Nothing lasts forever.

You need to remind yourself of this when you are up at 2, 3, 4, 5 a.m. with a crying newborn or a baby that has an ear infection.

You also should think about it when you have “terrible toddlers” who want to say “No!” to everything and throw occasional screaming-on-the-floor temper tantrums and throughout the elementary school years when they are beginning to establish themselves as unique individuals and don’t always believe something is true just because you said it.

When your son or daughter enters the uncertain time of junior high, and the breaking away period that is known as high school, remember that this will too pass.  As traumatic as these years may seem, if you can remind yourself, “It’s not going to last forever…”, it helps to give it a little perspective.
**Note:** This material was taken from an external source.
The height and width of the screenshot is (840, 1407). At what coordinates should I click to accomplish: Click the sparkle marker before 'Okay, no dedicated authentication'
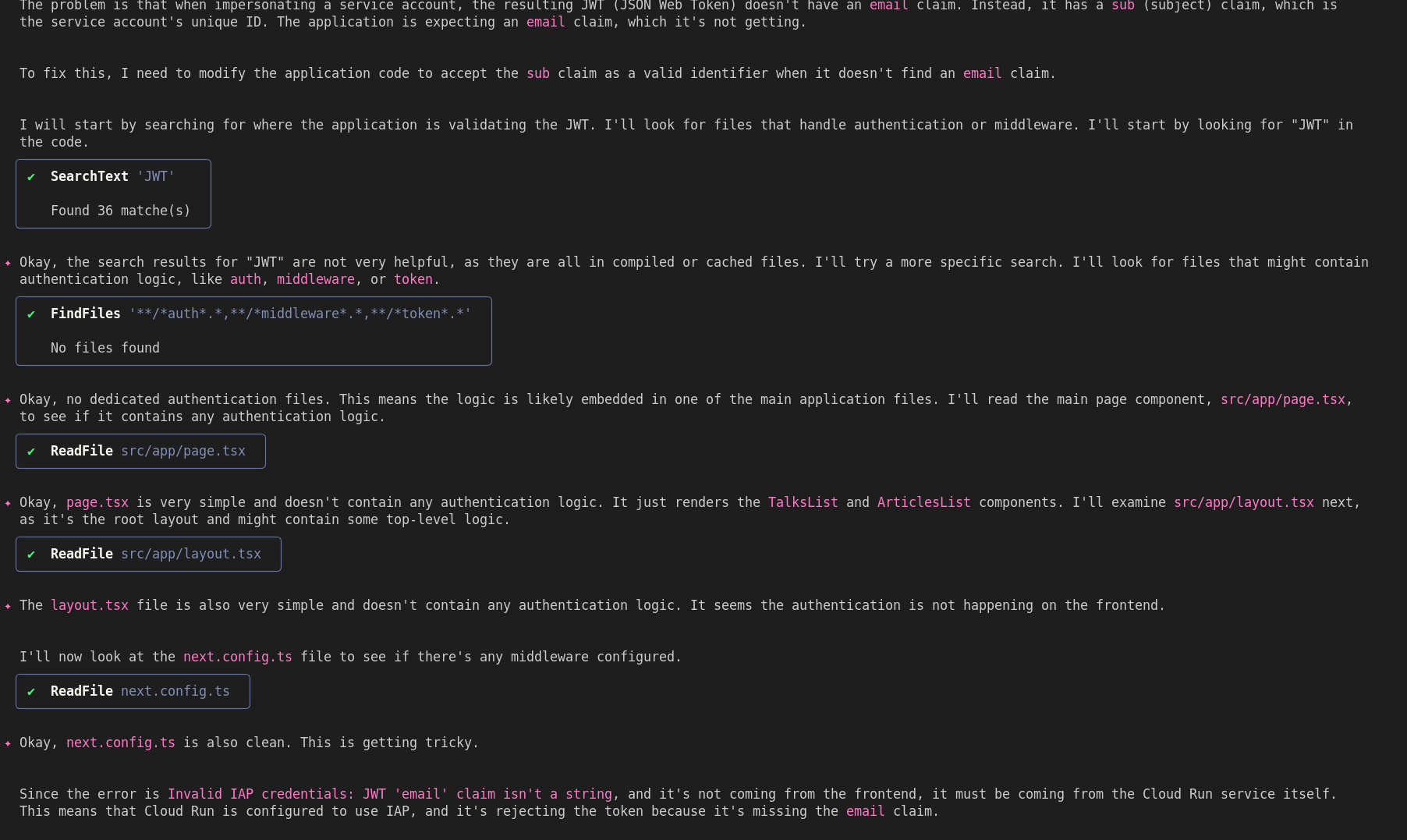(x=8, y=400)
While I’m on the subject, this also applies to those times when your tiny one is asleep on your chest and you have a house that needs cleaning…

My favorite poem when my children were babies was this:

  Cleaning and scrubbing can wait for tomorrow,                                                                                                                                                 For babies grow up, we’ve learned to our sorrow.                                                                                                                                                   So, quiet down cobwebs, dust go to sleep–                                                                                                                                                            I’m rocking my baby and babies don’t keep!

embroidered a sampler with this on it and hung it where I could see it as a reminder of what’s important.  Was my house spotless?  Nope!  Did laundry always get done on schedule? Hardly ever.  Did we eat off of paper plates so that I didn’t have as many dishes to wash? You betcha! I don’t regret a single minute that I spent holding my babies in my arms, singing and rocking while they slept.

My house is cleaner now, but it’s also empty and so are my arms (except when my grandbabies come to visit!)

Remember that it doesn’t last forever when you are the 911 for any injuries, hurt feelings or other traumas that are endured during childhood.  These days are, in fact, so fleeting that if you don’t take time to consciously note them, they are gone and you’re left standing there wishing for some of it back…

To wrap all this up, I encourage you to be nurturing and steady for your children.  There needs to be someone who won’t fall apart over the things that soon will pass and you’re it!